Follows a MATHEMATICA script with the needed iterative procedure.
Here is $f(x)$
T = 0.6;
lambda = 0.7;
Plot[T (1 + x)^(1/(1 + lambda)) (1 - x)^(lambda/(1 + lambda)), {x, -1, 1}, PlotRange -> {{-1, 1}, {-1, 1}}, AspectRatio -> 1, PlotStyle -> {Thick, Blue}]

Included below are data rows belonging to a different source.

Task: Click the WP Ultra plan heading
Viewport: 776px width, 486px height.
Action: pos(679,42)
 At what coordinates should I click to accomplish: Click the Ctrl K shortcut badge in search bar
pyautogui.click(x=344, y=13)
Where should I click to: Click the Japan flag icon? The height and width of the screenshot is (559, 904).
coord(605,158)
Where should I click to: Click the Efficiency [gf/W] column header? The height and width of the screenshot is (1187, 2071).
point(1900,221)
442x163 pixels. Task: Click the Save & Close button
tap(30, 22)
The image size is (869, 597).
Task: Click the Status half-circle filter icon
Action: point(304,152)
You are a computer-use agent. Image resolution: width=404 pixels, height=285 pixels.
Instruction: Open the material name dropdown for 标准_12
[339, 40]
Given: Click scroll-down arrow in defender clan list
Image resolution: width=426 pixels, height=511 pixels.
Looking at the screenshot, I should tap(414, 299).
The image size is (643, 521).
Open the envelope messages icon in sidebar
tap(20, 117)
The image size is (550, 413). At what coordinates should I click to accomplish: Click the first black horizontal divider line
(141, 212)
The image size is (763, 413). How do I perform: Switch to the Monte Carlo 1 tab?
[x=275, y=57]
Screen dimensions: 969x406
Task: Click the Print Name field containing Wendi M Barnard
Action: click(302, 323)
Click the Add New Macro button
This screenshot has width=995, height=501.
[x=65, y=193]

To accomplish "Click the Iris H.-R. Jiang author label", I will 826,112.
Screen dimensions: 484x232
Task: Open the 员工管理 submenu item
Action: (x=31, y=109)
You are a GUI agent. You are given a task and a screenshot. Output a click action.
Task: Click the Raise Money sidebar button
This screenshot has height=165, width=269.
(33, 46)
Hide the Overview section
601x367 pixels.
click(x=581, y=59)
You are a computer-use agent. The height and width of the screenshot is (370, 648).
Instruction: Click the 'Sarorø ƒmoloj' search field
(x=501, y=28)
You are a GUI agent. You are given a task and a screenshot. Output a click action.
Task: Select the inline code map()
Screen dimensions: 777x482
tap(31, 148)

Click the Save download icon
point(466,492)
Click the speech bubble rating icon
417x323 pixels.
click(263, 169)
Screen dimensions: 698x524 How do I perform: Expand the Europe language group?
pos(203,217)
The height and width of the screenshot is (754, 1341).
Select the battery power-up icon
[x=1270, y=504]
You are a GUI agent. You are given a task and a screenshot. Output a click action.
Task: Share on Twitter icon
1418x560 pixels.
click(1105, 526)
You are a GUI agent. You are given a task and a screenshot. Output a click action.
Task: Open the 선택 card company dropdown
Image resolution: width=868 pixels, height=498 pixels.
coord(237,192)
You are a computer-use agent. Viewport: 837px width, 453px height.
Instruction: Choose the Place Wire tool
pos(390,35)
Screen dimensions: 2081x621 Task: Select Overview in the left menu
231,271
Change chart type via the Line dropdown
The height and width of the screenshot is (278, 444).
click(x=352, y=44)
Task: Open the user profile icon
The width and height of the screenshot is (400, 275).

follows the determination of $G(\mu)$ and $\mu_m$
G = T (1 + x)^(1/(1 + lambda)) (1 - x)^(lambda/(1 + lambda)) - Sqrt[y^2 + z^2];
p = {x, y, z};
p0 = {1.2, 1, 1};
v = {-1, -1, -2};
L = p0 + mu v;
Gmu = G /. Thread[p -> L];
solmax = Chop[FindMaximum[Gmu, mu]]

and finally the intersection point determination when $G(\mu_m) \gt 0$.
dGmu = D[Gmu, mu];
deltamu = Gmu/dGmu;
mu0 = 0.5 mu /. solmax[[2]];

For[i = 1, i <= 10, i++,
   deltamu0 = deltamu /. {mu -> mu0};
   mu1 = mu0 - deltamu0;
   If[Abs[deltamu0] < 10^-6, Print[mu1]; Break[]];
   mu0 = mu1;
]

pint = L /. {mu -> mu1};
grL = ParametricPlot3D[L, {mu, -2, 2}];
grpti = Graphics3D[{Red, Sphere[pint, 0.02]}];
gr0 = ContourPlot3D[T (1 + x)^(1/(1 + lambda)) (1 - x)^(lambda/(1 + lambda)) == Sqrt[y^2 + z^2], {x, -1, 1}, {y, -1, 1}, {z, -1, 1}, ContourStyle -> {Yellow, Opacity[0.6]}, Mesh -> None, BoundaryStyle -> None]
Show[gr0, grL, grpti]


Note that for the determination of $\mu_m$ we can use as well an iterative procedure.